You mention that "RGB lights" on the mobo are lit when not running - not uncommon. I presume you mean the "Strix" and "ROG" displays. But there are also three diagnostic indicators on your mobo that can provide info. See your mobo layout and key on p. 1-2 and 1-3, items 20, 21 and 22. See also manual p. A-1 to A-4 for all the codes that might be displayed on the QCODE unit at bottom edge near the rear. (Info on how to interpret the other two sets of lights is not there.) That code displayed on that QCODE unit may help you find a problem. Make note of any info there AND on the two other diagnostic light systems in FOUR conditions:
(a) when the system is connected to the wall power and has been shut down and will NOT start up again;
(b) immediately after you have cycled the rear power switch off / on but NOT pushed the front button;
(c) after you have done that but WAITED for a while so it still will not start up; and,
(d) after you have done your full process with a quick re-start so the machine is running normally.
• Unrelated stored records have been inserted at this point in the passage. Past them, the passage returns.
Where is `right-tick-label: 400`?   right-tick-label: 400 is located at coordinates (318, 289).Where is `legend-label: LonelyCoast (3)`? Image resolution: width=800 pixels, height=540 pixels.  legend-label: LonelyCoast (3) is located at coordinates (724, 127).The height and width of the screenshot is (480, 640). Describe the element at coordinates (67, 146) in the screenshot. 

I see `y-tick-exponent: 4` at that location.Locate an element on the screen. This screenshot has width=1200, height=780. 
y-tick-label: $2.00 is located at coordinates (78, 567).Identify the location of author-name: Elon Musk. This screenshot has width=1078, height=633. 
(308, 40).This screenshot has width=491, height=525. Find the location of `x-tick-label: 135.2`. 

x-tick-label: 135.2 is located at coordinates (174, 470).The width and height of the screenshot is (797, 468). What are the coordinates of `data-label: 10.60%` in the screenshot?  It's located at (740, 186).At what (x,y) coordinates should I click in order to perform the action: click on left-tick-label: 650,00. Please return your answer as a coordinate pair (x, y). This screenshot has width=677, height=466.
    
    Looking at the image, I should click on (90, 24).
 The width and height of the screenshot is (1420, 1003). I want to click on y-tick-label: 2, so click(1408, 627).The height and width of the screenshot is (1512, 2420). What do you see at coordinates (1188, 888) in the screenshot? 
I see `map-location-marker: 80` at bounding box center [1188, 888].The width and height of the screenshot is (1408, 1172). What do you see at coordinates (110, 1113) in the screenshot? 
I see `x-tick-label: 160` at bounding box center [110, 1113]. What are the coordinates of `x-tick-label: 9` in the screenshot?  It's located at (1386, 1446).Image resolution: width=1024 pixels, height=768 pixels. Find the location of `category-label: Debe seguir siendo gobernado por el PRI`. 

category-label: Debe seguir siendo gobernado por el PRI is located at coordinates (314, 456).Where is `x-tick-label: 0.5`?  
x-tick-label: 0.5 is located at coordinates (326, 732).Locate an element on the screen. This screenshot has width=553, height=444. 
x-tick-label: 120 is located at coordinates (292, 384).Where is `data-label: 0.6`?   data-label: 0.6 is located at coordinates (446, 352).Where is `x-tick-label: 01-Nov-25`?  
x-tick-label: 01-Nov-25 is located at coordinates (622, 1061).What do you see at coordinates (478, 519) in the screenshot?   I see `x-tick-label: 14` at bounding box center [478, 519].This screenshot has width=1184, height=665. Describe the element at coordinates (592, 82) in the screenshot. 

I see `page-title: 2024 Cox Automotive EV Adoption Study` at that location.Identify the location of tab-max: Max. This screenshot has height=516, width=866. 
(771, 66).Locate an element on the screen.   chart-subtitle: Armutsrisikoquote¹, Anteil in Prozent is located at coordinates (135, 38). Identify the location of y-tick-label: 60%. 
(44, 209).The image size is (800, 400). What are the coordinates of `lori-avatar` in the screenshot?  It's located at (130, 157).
Post back here just in case someone DOES understand all that info and can help - it won't be me. But ALSO contact ASUS Tech Support for help to understand what those diagnostic displays mean.

A last thought about mobo mounting stand-offs. A mistake there can cause intermittent short circuit problems. Most mobos have nine mounting holes in three rows of three. The design intent is that there should be a standoff under each of those holes to space the mobo away from the back plate of the case, but support it at those points. So there should be a standoff under each hole. More importantly, there should NOT be a standoff under the mobo at ANY location where there is NOT a mounting hole. The screws that go through those holes into the stand-offs are supposed to Ground the mobo at those nine points. But there NEVER should be a Ground contact point on the back of the mobo anywhere else.